Вся жизнь наша есть сплошное противоречие всему тому, что мы знаем и что считаем нужным и должным. Противоречие это — во всем: и в экономической, и государственной, и международной жизни. Мы, как будто забыв то, что знаем, и на время отложив то, во что мы верим (не можем не верить, потому что это наши единственные основы жизни), делаем все навыворот тому, чего требуют от нас паша совесть и наш здравый смысл.
Мы руководимся в экономических, государственных и международных отношениях теми основами, которые были годны людям три и пять тысяч лет тому назад и которые прямо противоречат и теперешнему нашему сознанию, и тем условиям жизни, в которых мы находимся теперь.
Но может ли человек сделать это усилие?
По существующей и необходимой для лицемерия теории человек не свободен и не может изменить своей жизни.
«Человек не может изменить своей жизни потому, что он не свободен; не свободен же он потому, что все поступки его обусловлены предшествующими причинами. И что бы ни делал человек, существуют всегда те или другие причины, по которым человек совершил те или другие поступки, и потому «человек не может быть свободен и изменить сам свою жизнь», говорят защитники метафизики лицемерия. И они были бы совершенно правы, если бы человек был существо бессознательное и неподвижное по отношению истины, т.е., раз познав истину, всегда бы оставался на одной и той же степени познания ее. Но человек существо сознательное и познающее все большую и большую степень истины, и потому, если человек и не свободен в совершении тех или других поступков, потому что для каждого поступка существует причина, — сами причины этих поступков, заключающиеся для сознательного человека в том, что он признает ту или другую истину достаточной причиной поступка, находятся во власти человека.
Так что человек, не свободный в совершении тех или других поступков, свободен в том, на основании чего совершаются поступки. Вроде того, как машинист на паровозе, не свободный в том, чтобы изменить уже совершившееся или совершающееся движение паровоза, свободен в том, чтобы вперед определить его будущие движения.

==============================

*ЗАДАНИЯ*.
1) С кем в отрывке сравнивается человек, который свободен в том, на основании чего совершаются его поступки?
2) Укажите, пожалуйста, сколько строк в записях содержат слово «icon». Ответ дайте одним числом.

==============================

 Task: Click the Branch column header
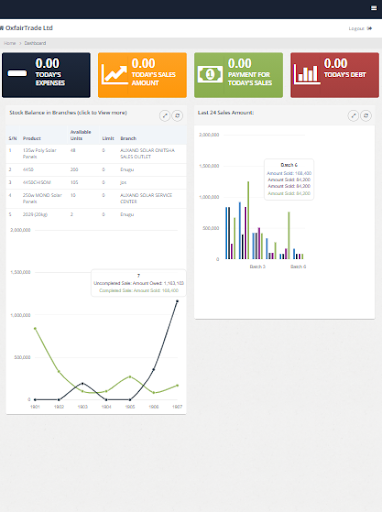point(128,138)
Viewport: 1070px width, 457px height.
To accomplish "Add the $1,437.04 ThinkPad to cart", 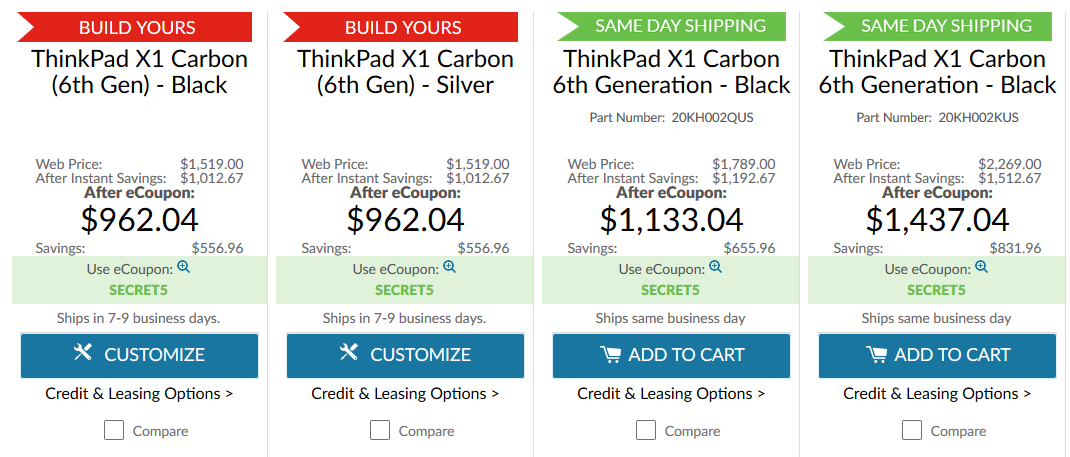I will [x=938, y=355].
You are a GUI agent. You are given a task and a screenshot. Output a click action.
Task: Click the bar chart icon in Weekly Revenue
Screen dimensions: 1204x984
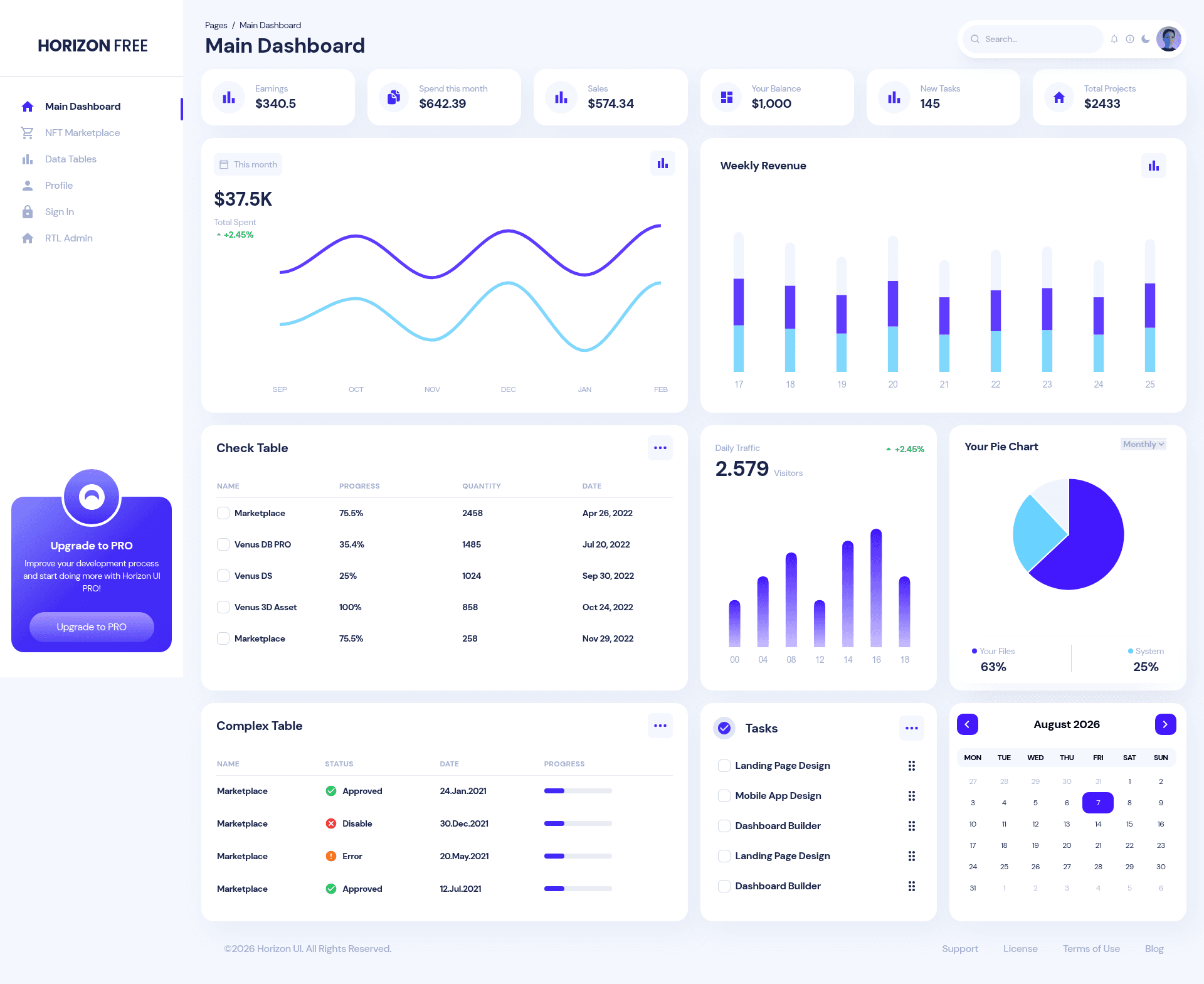(x=1154, y=166)
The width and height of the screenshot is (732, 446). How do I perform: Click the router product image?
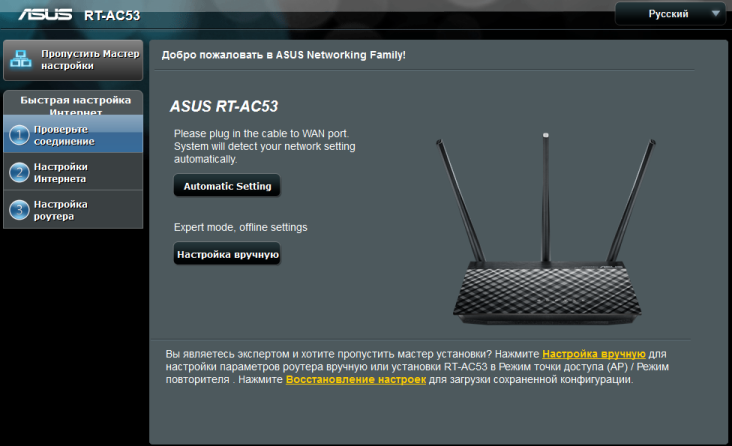pos(546,229)
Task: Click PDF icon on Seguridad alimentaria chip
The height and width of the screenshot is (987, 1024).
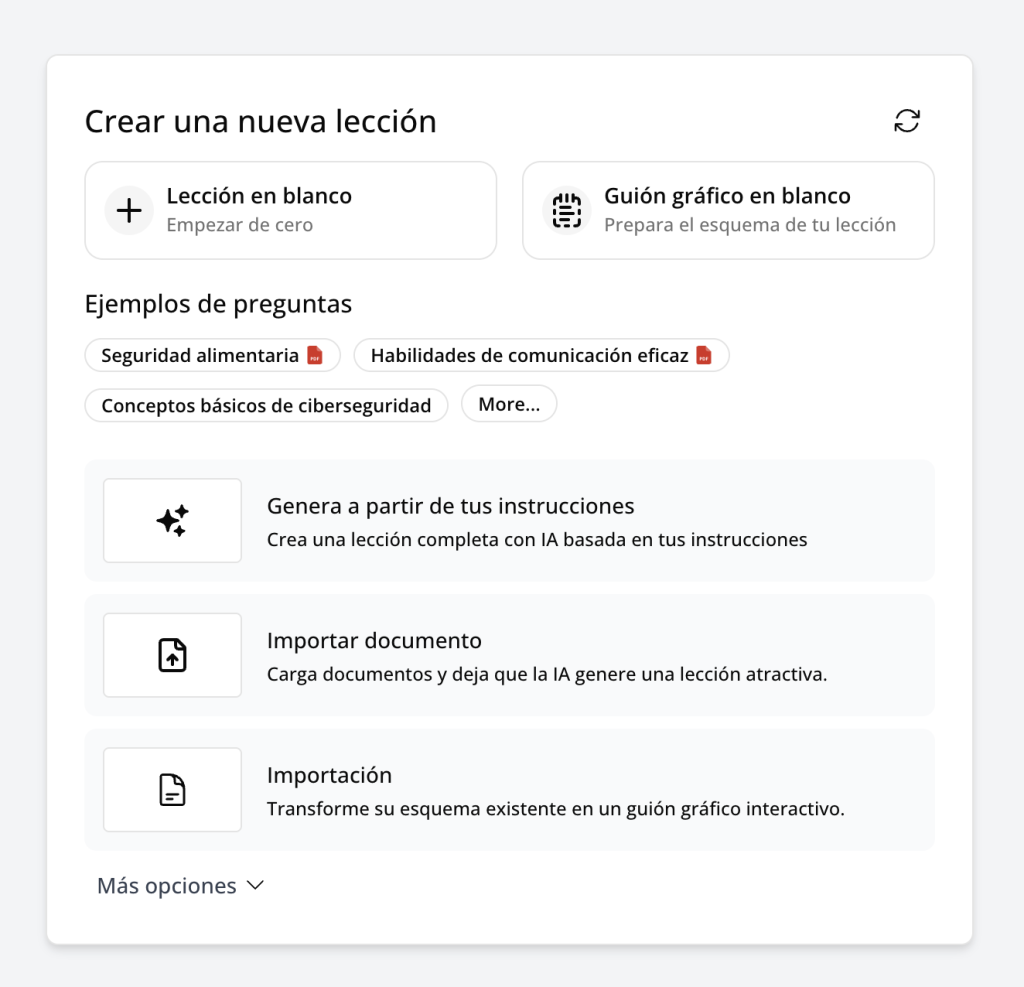Action: 315,355
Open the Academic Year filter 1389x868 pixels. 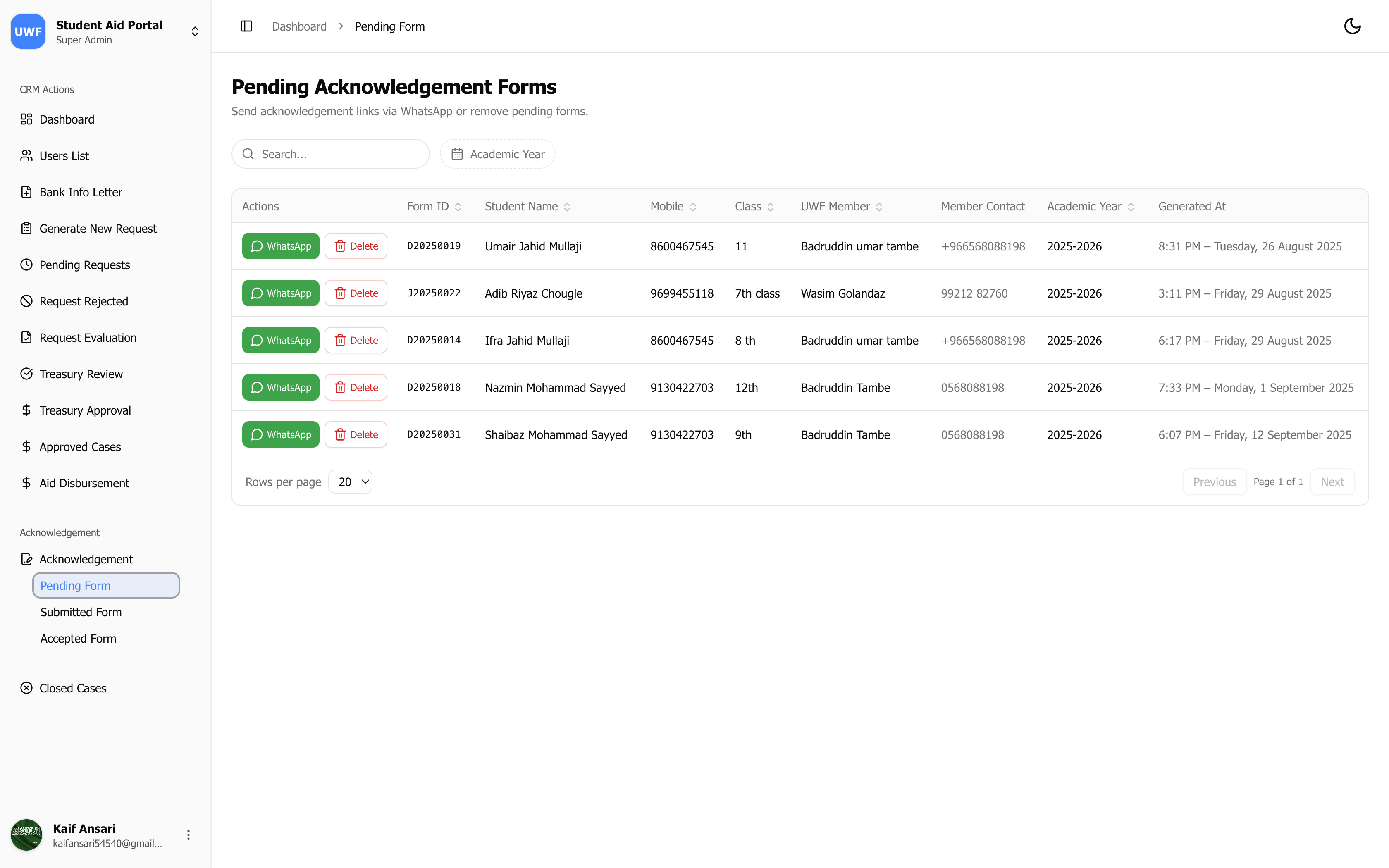coord(498,154)
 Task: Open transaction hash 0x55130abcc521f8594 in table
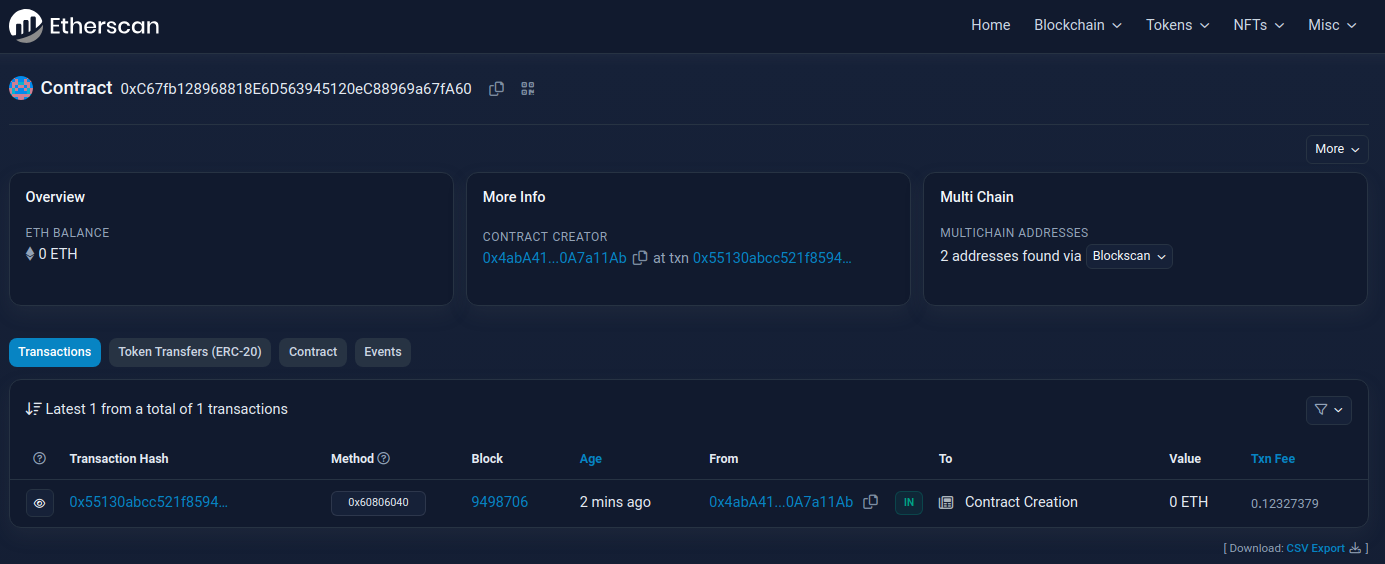coord(149,502)
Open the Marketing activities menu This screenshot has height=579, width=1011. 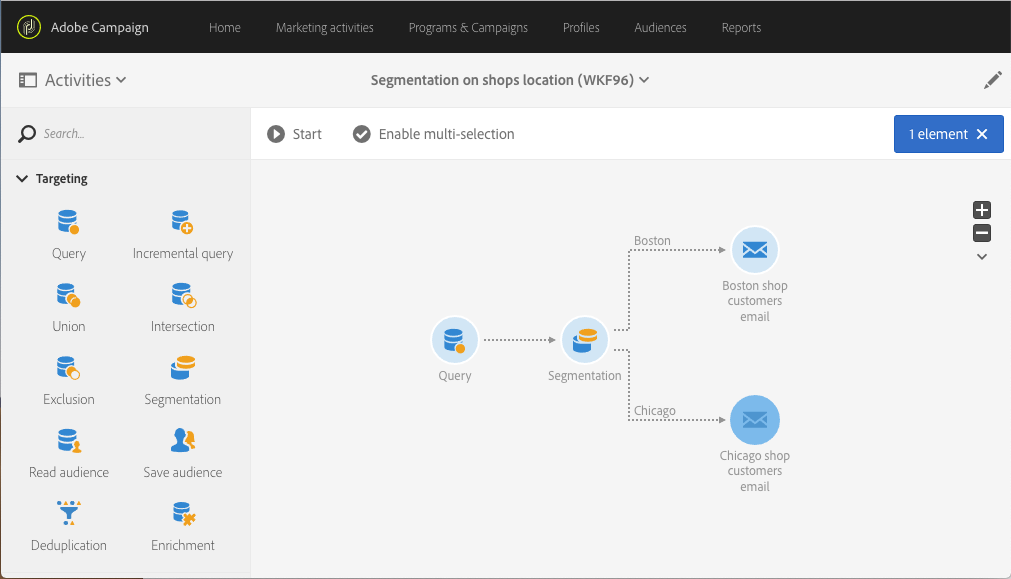point(324,27)
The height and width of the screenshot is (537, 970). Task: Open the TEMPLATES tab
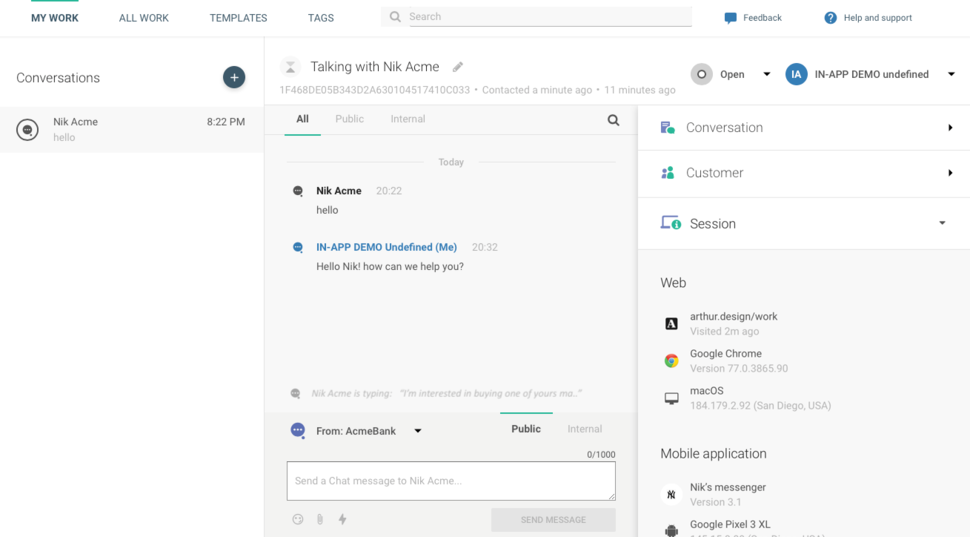coord(238,18)
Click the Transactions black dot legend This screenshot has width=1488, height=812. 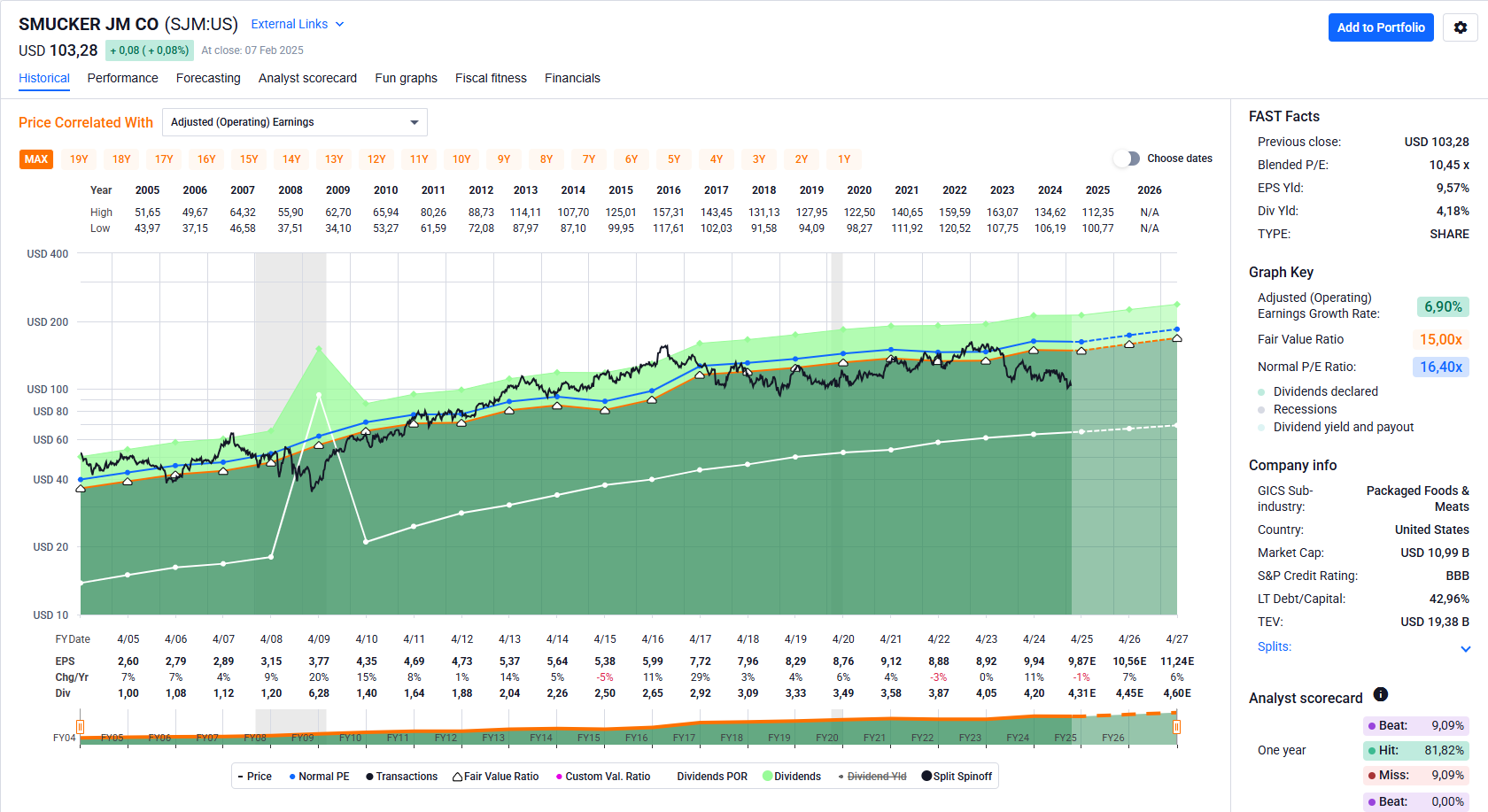(369, 777)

==============================

*ВЫПОЛНЕННОЕ УПРАЖНЕНИЕ*.
1) С машинистом на паровозе.

2) 2